Tim Miller On Working With Arnold and the Toughest Scene In TDF
Tim Miller, the man behind Deadpool, returns with what’s probably the most important Terminator film since James Cameron’s last outing with the series in 1991. Terminator: Dark Fate brings back Arnold Schwarzenegger, Linda Hamilton and James Cameron (as co-producer and co-writer) after 28 years. I spoke to the filmmaker about the magic of the earlier Terminator sequel and working with Schwarzenegger among other things. Listen in.
Hi Tim, welcome to The Quint. You told me that you saw Terminator 2 when you were 27 and that it completely blew your mind, what was that one element in that film which really blew your mind?
Tim Miller: I think it would probably be the same for everyone, it's the shot where the Terminator crashes the big truck and then walks out of the fire in his chrome form, pretty amazing first shot. And as someone from the visual effects industry, I realise just how hard that was to do back then. Now, it's trivial but back then, it was a major feat in visual effects.
There’s some amount of political commentary in your film especially the sequence at the Mexican Detention Centre when the detainees are set free. I think it’s quite powerful when you put political commentary however subtle in popular culture, especially films, what is your view on that? Do you agree?
Tim Miller: This is not a movie where you are supposed to make personal or political statements right? And I didn't feel the need to make one, personally I am pretty far left of centre and I feel those social issues keenly even though I am a lazy f*cker and I don't do anything about it. But in the case of the border crossing I really tried to sort of keep a centre ground where, I think, on the ground what's happening, is rough for everybody. I don't think, I feel for the immigrants crossing the border, and I feel for the guards and the people of law enforcement who are just trying to do their job. They are not cruel people, they just have a job to do. And that is sort of the centre line that I was trying to walk, as f*cked up as this is politics and we luckily didn't have to deal with that part.

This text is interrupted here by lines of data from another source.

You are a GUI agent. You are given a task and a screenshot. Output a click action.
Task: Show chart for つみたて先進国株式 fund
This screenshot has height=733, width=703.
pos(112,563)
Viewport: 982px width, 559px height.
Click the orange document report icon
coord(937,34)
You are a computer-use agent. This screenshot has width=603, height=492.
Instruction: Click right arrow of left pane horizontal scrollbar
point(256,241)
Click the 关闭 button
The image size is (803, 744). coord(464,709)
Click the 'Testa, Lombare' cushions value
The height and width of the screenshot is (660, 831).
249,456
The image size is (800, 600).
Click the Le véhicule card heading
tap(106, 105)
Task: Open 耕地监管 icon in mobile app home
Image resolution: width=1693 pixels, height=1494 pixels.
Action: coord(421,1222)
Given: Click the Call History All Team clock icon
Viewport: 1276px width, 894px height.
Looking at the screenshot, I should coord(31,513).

You spoke about that action sequence in Terminator 2, we’ve advanced so much in VFX but still that action sequence with that bike and truck chase is almost unbeatable. As a filmmaker looking back what do you think about the choreography of that whole scene is that really makes it so timeless?
Tim Miller: I think the way Jim (James Cameron) manages to focus on characters in the middle of an action scene is pretty amazing. It's not just explosions happening, it's explosions about to engulf the characters that you care about, and that's what keeps you invested in it more than the action itself.
What was the most memorable aspect of working with somebody as legendary as Arnold Schwarzenegger, as a director to actor relationship.
Tim Miller: Arnold is the most user-friendly actor imaginable. He says, 'just tell me what to say and where to stand and what to do and I will do it'. He has his opinions and he gives them to you but, Arnold is amazing, he'll offer advice like if I say, 'let's do that with a bit of attitude' and he would say, 'mmm Terminator Tim, they don't have attitude' or things like this but he's really willing to engage and hold a conversation but ultimately he's just, 'direct me' and it's great, you know even though it's Linda Hamilton and she knows this character, and all of our cast were super accomplished I never felt like it was a negotiation, it was a conversation, about what was best for the character or the scene or whatever and that's the way it should be, I think.
Is he a man of many moods? Did you have to deal with that?
Tim Miller: No, Arnold was almost always in a good mood. When we did reshoot, he had had an injury to his leg and he was actually in a lot of pain and the most I ever got was, 'Tim I may not be at a 100% because I am in a lot of pain right now' but he still focussed, on it, totally there.
What was the most tough scene to shoot in Terminator Dark Fate, tough for you as a director, it could be getting a certain emotion out or an action sequence.
Tim Miller: It is always the emotional scenes I think that are the toughest. There's a scene in the motel room where there are a lot of emotional beats to it, particularly with Linda. It wasn't tough because I knew, because Linda nailed it and I knew that she would. It was tough because going in you knew that if you don't hit the right tone it could hurt the movie in a substantial way, it's a critical sort of emotional point that has to be handled very delicately and you never know, going in if you are going to be able to do it or everybody else around the actor is going to do it and Linda just crushed it.